Friday, December 02, 2005

Your Mines and Ours

As most readers probably know, American landmines and other conventional munitions - some of them decades old - are still killing and maiming hundreds of people every year. Things are particularly bad in Laos:

[A]n estimated 2 million tonnes of munitions were dropped on Laos, a landlocked jungle-clad country of 5 million people which still has the dubious honour of being the most bombed country per capita in the world. Of that 2 million tonnes, around 30 percent did not detonate, say Lao bomb disposal experts responsible for cleaning up the horrific harvest of unexploded ordnance, or UXO as it is called....The munitions come in all shapes and sizes, ranging from mortars to phosphorous rockets to 3,000-lb bombs dropped from high in the sky by B-52s.
Landmine Monitor describes the almost unimaginable extent of this problem:
It was estimated in 2004 that 87,213 square kilometers (37 percent of the land area) remained at risk from UXO, with 12,427 square kilometers considered high risk. Clearance teams have found at least 186 different types of ordnance scattered across Laos, including 19 types of cluster munitions. Ten of the 18 provinces were described as severely contaminated. The Minister of Labor and Social Welfare declared that clearance of high priority agricultural land will take 24 years, and complete clearance will take over 100 years. UXO contamination poses a significant obstacle to development in rural Laos.
Indeed, the economic effects of landmines often don't get the attention they deserve. Mines and UXO render large areas of farmland unusable, and kill livestock, in regions where agriculture is the population's primary means of support. Accordingly, mine-free patches of land are overutilized and depleted. Too often, the result is that residents are reduced to dependence on the ebb and flow of foreign aid handouts, or the dangerous practice of selling munition fragments as scrap metal. Also, the cost of mine clearing can limit the ability of poor governments to invest in education, public health, infrastructure, and so forth.

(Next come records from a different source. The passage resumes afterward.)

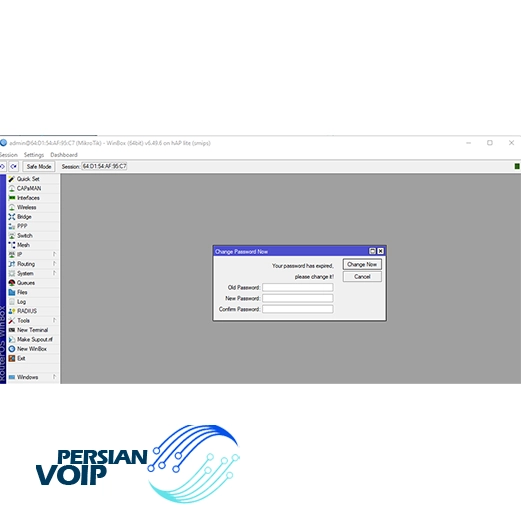This screenshot has width=521, height=519.
Task: Click the Cancel button in dialog
Action: click(x=362, y=277)
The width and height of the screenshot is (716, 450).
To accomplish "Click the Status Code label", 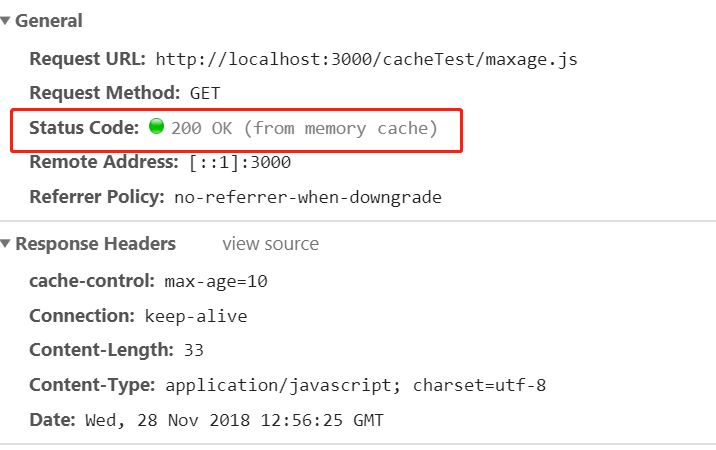I will click(x=84, y=127).
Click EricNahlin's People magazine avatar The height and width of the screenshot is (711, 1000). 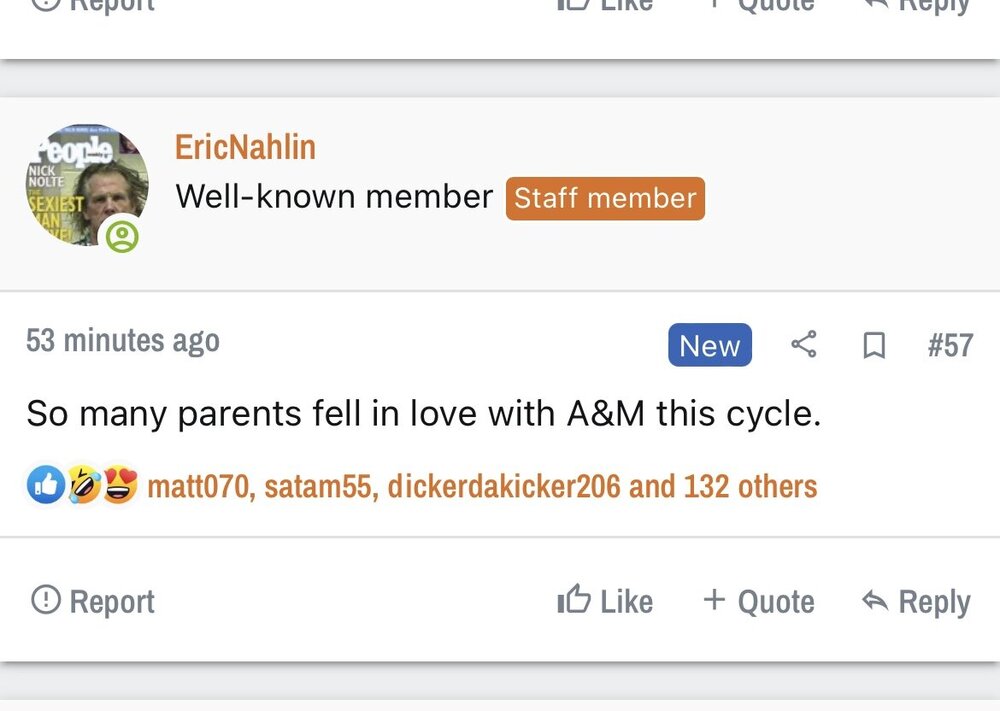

Now, New Scientist reports that Raytheon has developed a new method for clearing unexploded mines. It's filed a patent for a shell containing hundred of steel arrows:
Each rod has a flared rear end, like the feathers of an arrow, and hundreds can be packed into a single cylindrical shell. This shell can be lobbed into a mined area and just before impact a charge behind the arrows will fire them downwards. The metal flights will keep the arrows on a straight course so that they pepper the area at high velocity and at regular spaces.

Tests show that a shell containing hundreds of arrows can wipe out every mine in an area several metres square, even when the mines are buried under sand or under nearly a metre of water. GPS can also be used to guide the shells into overlapping patches in order to safely clear a wide area.
Before addressing the merits of this shell, I'd like to point out that Raytheon has refused to stop manufacturing antipersonnel mines; when asked to give up this gruesome trade by Human Rights Watch, Raytheon responded with one of the most bloodcurdling statements I've ever come upon:
It is generally not our practice to broadly and formally renounce participation in businesses.
That being the case, it's not surprising that one can find certain flaws in Raytheon's solution to a problem that's partially of its own making. Mass detonation of landmines is going to result in contamination of agricultural land, and changes to soil composition. It's also possible that the destruction of vegetation could increase soil erosion, and affect water quality and drainage. Using such a device to clear mines in water could lead to other environmental problems, which I don't think I have to enumerate. The whole thing smacks of contempt: contempt for ethical responsibilities, contempt for human beings, and contempt for land and nature.

In addition to which, a commenter at WorldChanging raises an important question: Would making landmines "easier" to clear remove moral obstacles to using them? Could we deploy them without compunction, knowing that a final barrage of mine-detonating shells would "solve" the problem (just as soon as the population proved itself worthy of having its hostage land freed)?

In 2004, the United States contributed almost $2 million to organizations engaged in clearing mines and UXO from Laos. In the same year, Raytheon spent $4.35 million on lobbying efforts in Washington DC. It earned $8.5 billion in military contracts in that year, and spent almost a million on campaign contributions to both parties. In the firm's Annual Report, CEO William Swanson boasted:
2004 was a strong year with record orders of $25.7 billion; sales of $20.2 billion - a 12% increase over 2003; record backlog of $32.5 billion; $2.1 billion of net debt reduction; and 32% total return for our shareholders.
As you've probably guessed, my opinion is that Raytheon - and other defense contractors who've made a literal killing in the past few decades - should use a bit of these record profits to pay for UXO clearing and land remediation in countries like Laos, instead of inventing new forms of ordnance to drop on them.